Records supplied section start

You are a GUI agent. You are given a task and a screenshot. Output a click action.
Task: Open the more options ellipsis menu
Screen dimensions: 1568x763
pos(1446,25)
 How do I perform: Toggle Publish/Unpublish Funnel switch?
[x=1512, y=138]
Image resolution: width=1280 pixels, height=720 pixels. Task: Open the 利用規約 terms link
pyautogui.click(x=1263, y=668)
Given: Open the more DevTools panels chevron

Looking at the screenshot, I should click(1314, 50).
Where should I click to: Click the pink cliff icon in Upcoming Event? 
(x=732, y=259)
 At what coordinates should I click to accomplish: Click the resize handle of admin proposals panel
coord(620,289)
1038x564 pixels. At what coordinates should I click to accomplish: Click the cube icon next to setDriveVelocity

Records supplied section end

### About this task
Copy exactly the lines from the one containing "Screen dimensions: 1568x763" through the last line of the records, both included, and nothing else.

### Answer for this exercise
Screen dimensions: 1568x763
pos(1446,25)
 How do I perform: Toggle Publish/Unpublish Funnel switch?
[x=1512, y=138]
Image resolution: width=1280 pixels, height=720 pixels. Task: Open the 利用規約 terms link
pyautogui.click(x=1263, y=668)
Given: Open the more DevTools panels chevron

Looking at the screenshot, I should click(1314, 50).
Where should I click to: Click the pink cliff icon in Upcoming Event? 
(x=732, y=259)
 At what coordinates should I click to accomplish: Click the resize handle of admin proposals panel
coord(620,289)
1038x564 pixels. At what coordinates should I click to accomplish: Click the cube icon next to setDriveVelocity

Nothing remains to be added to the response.